### Input records
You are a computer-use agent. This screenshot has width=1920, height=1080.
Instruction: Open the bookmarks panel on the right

==

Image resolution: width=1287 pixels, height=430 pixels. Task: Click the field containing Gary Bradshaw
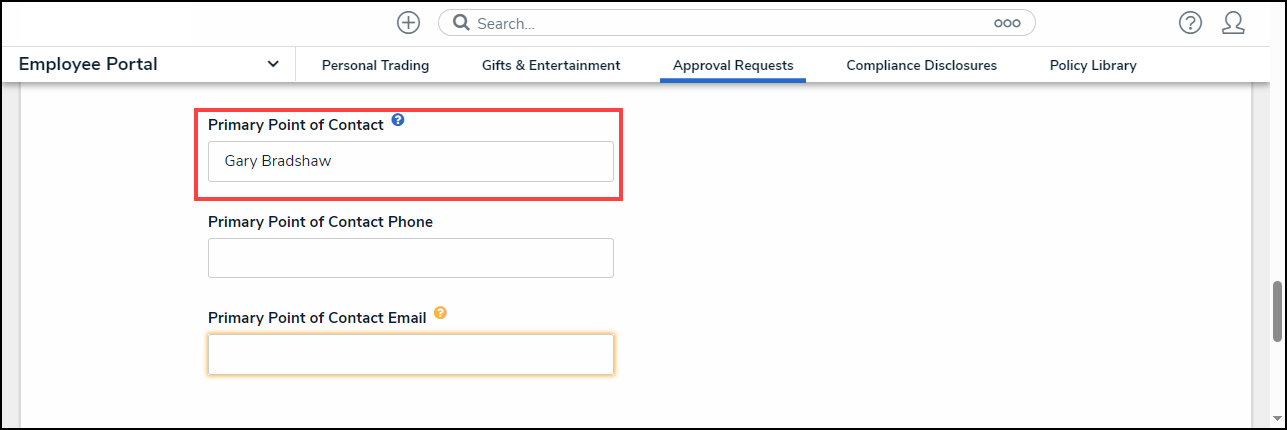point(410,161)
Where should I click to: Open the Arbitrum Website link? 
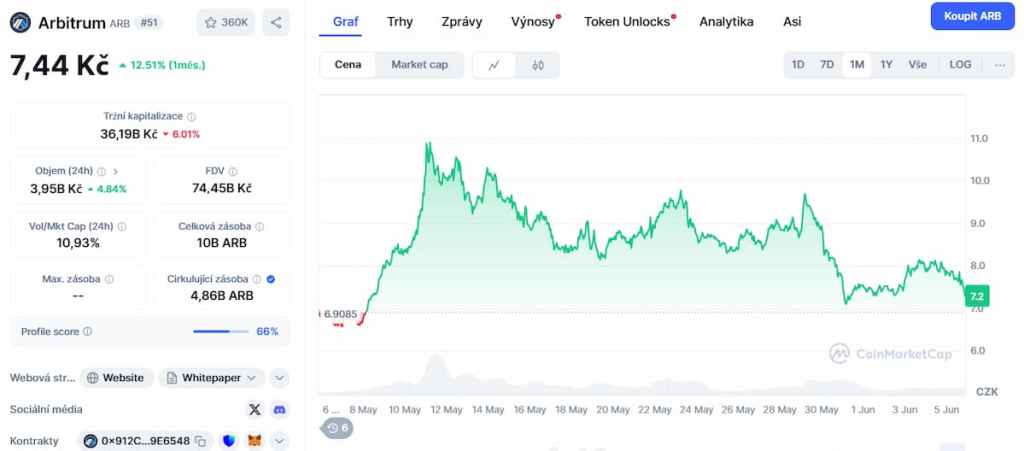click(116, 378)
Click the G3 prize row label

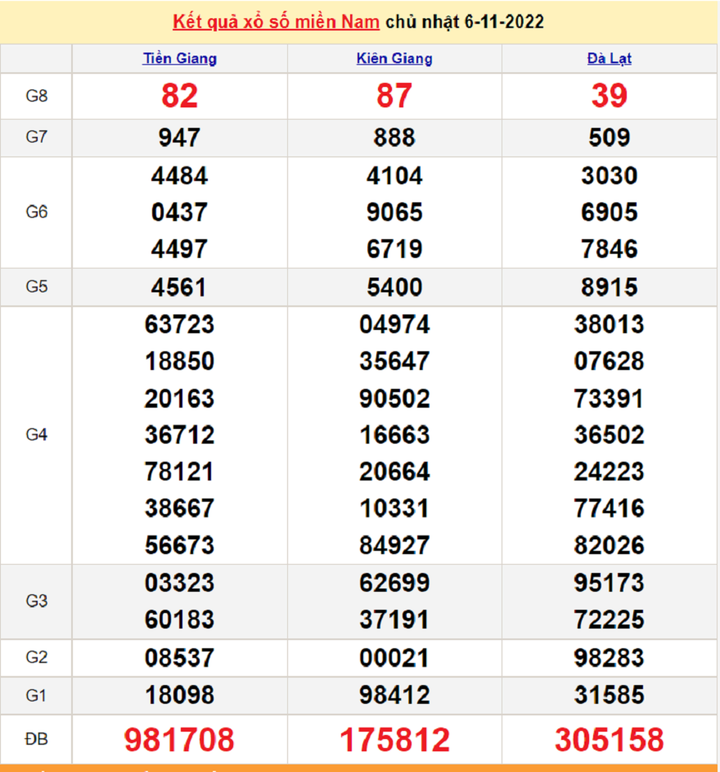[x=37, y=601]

### Exercise details
Return the items from the line containing "You are a computer-use" through the line containing "Instruction: Open the", both included, repeating each line as it stands.

### In response
You are a computer-use agent. This screenshot has width=1920, height=1080.
Instruction: Open the bookmarks panel on the right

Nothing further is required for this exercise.